Dr. Barbara Nagel’s freshman year seminar How to Not Be a Leader explores how decentralizing governance — taking the power out of one figurehead’s hands, and redistributing it to the masses — has contributed to modern political movements like Black Lives Matter and the fight for gun control.
How To Not Be a Leader
School: Princeton University
Course: How To Not Be a Leader
Instructor: Dr. Barbara Nagel
Course Description:
Since the 70s, U.S. education has had “leadership” as its vector — still kindergarteners are supposed to find “The Leader in Me.” We are presently at a critical juncture, as many are frustrated about the lack of leadership; in the fight against climate change and mass shootings, high school students have emerged as figures of leadership of a different sort. How might political action look that does not take the centralized form of leadership? In pursuit of this question, the arts, together with those traditionally excluded from leadership, have the potential to be experts in resisting, questioning, and ironizing the lure of the leader.
Ask the Instructor: Dr. Barbara Nagel
Why did you elect to offer this course at Princeton this year?

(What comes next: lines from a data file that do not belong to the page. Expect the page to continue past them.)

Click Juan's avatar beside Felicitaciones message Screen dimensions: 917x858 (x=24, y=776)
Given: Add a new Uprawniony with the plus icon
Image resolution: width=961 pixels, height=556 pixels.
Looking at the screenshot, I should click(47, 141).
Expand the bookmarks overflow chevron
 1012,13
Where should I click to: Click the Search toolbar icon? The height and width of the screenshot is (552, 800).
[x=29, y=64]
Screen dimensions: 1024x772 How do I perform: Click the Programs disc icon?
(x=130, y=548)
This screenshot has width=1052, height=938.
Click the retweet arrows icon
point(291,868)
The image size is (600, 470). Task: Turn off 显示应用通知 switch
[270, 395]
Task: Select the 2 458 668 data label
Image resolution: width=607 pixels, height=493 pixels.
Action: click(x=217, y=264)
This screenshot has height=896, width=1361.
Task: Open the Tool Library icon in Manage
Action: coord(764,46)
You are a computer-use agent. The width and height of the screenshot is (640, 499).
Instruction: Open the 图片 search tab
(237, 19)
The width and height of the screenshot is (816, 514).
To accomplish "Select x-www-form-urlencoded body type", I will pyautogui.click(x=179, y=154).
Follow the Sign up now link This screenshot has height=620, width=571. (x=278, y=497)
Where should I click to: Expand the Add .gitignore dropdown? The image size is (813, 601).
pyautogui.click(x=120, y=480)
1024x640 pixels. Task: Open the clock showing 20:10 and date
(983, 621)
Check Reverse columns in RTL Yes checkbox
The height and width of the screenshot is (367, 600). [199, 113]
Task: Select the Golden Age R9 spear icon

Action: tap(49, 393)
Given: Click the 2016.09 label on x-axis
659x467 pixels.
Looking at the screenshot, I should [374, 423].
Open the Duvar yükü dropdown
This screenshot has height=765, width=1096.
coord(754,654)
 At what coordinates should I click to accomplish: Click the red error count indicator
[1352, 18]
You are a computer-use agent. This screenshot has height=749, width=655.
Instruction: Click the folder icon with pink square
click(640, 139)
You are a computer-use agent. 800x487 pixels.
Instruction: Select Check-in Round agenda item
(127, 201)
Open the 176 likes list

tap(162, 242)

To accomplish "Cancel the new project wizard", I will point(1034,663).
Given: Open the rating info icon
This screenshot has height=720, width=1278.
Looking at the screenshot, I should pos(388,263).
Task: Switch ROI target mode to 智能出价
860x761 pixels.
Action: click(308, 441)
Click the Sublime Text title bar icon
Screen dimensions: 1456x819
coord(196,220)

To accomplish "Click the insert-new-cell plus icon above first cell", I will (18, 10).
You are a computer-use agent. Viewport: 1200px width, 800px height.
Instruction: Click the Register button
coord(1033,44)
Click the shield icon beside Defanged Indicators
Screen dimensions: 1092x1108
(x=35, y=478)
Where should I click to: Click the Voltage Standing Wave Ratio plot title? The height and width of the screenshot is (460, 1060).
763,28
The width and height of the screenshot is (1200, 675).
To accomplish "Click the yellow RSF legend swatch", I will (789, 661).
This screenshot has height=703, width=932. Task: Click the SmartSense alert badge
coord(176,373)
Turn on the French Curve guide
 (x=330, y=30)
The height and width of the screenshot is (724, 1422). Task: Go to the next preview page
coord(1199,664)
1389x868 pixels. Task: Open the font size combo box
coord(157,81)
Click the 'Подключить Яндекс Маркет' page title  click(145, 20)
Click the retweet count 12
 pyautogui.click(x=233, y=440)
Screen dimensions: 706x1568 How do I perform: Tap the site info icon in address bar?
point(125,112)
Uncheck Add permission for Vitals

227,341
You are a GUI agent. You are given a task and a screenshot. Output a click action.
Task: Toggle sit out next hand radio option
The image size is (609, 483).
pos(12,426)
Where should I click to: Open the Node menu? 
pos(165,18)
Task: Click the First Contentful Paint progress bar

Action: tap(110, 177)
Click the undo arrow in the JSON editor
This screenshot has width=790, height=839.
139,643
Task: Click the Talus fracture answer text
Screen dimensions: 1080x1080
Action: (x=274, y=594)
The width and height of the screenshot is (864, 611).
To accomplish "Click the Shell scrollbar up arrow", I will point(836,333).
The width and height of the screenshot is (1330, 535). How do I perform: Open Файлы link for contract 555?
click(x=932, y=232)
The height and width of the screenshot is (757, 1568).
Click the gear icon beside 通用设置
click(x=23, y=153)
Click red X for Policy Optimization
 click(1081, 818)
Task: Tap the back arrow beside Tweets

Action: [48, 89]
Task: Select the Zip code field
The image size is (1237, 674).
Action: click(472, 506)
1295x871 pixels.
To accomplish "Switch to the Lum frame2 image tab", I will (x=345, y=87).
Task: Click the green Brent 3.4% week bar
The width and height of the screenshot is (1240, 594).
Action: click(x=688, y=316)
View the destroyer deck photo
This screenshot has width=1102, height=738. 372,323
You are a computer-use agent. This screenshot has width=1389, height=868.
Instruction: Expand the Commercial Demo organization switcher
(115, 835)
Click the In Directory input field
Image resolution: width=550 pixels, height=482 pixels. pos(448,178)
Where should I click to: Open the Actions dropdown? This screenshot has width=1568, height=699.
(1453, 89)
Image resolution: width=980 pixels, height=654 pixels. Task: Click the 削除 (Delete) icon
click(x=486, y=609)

We are right now at a critical juncture of the leadership paradigm: younger people in particular have become disillusioned with the elected leaders because they — and this goes for the vast majority of corporate leaders as well — have not sought (let alone found) answers to today’s most pressing issues: the climate catastrophe but also, in the U.S., an unending series of mass shootings. At the same time, groups like Black Lives Matters, Fridays for Future, or the Parkland Students have emerged. So, I am excited to look together into the history of political action that does not take the classical form of centralized leadership. That said, in the face of the environmental crisis there is, of course, even on the left all of a sudden a strong desire for real leadership in the form of a Green New Deal in order to implement urgent measures at least to reduce the effects of Climate Change.
Is How To Not Be a Leader offered within the department at Princeton in which you usually teach?
My home department, the department of German, encouraged me to offer a Freshman Seminar again and gave me every freedom in designing a course. I am also a faculty advisor at Butler College but this semester Whitman College happens to host my freshman seminar.
What do you ultimately hope that your students take away from participating in How to Not Be a Leader?
Of course, the Ivy League is not free of the ruse of the leader. I want students to see the comically self-contradictory character of leadership-discourse and to ask themselves what happens when we all want to be leaders (i.e. who is left to be a follower? does that require special training too?). So, the seminar has a strong comical component in that comedy often gives voice to those who have been traditionally excluded from leadership — children, women, the queer, the colonized.
If you could teach a course on any topic at all, what would it be?
For me, this is it — the seminar combines so many aspects that I cherish: it is political, feminist, literary, and full of humor.